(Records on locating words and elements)
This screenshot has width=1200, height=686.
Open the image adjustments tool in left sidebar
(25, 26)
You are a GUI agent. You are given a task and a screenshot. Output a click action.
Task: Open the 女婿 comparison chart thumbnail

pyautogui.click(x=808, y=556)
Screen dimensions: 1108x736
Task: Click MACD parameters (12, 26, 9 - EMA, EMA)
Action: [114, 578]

## [Written exercise]
Could you quote each of the records above, word for word and in full?

## [Output of the task]
This screenshot has width=1200, height=686.
Open the image adjustments tool in left sidebar
(25, 26)
You are a GUI agent. You are given a task and a screenshot. Output a click action.
Task: Open the 女婿 comparison chart thumbnail

pyautogui.click(x=808, y=556)
Screen dimensions: 1108x736
Task: Click MACD parameters (12, 26, 9 - EMA, EMA)
Action: [114, 578]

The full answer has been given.